She knows rape and sexual violence against women is epidemic. That is what doctors, nurses, NGO leaders, young women tell us. Why? War, superstition, sexism? All of the above and wrap in poverty and feelings of disempowerment when you are surrounded by a planet of wealth and watch your own wealth shipped overseas.

 She knows the country has iron ore, vanadium and diamonds and rubber.  She knows that even oil may be in the countries near future.   But people are asking, when will the jobs come? Will her government negotiate a strong price for their resources? Will she be able to convince the multinationals to bring value added manufacturing to the rubber plants, to the iron ore mines? Senators and environmentalists said to us, why doesn’t Liberia manufacture rubber bands?  Why doesn’t this nation have steel plants along with the iron ore mines? Why don’t we have furniture factories for the rubber wood, Hevea to westerners versed in the latest renewable resource?  When will Liberia be a place where value is added, rather than a nation of resource extraction? It is a longstanding complaint from those nations who feed the developed world their resources.

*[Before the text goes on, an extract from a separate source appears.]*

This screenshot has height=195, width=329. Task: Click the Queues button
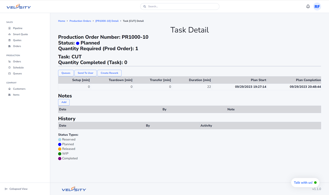pyautogui.click(x=66, y=73)
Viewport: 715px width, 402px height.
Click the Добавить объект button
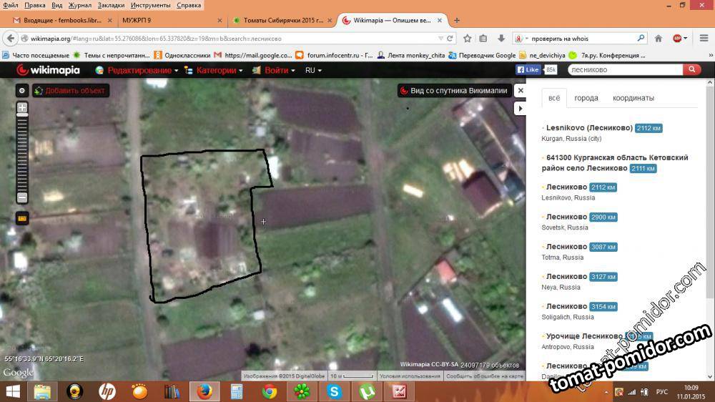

Can this President make a difference?

So how do you make headway?
Education!  Schoolyards seem crowded, but the majority of people in this post war country are under 18. Where are the qualified teachers after a generation has been forced to flee schools in fear of their lives?  Where do young men and women get the fees to pay for college?  1000 dollars a semester at private, Episcopalian, Cuttington University may seem reasonable to Americans paying 10 or 15 times that amount, but most Liberians are getting by on 2 dollars a day.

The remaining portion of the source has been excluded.